■ **Description of the task**: Once you have read the data below, print all of it exactly.

[Opening Recorded information section]

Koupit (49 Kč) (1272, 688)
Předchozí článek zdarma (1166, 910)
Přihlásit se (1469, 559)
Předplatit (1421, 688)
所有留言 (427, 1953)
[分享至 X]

[Closing Recorded information section]

■ **Response area**:
Koupit (49 Kč) (1272, 688)
Předchozí článek zdarma (1166, 910)
Přihlásit se (1469, 559)
Předplatit (1421, 688)
所有留言 (427, 1953)
[分享至 X]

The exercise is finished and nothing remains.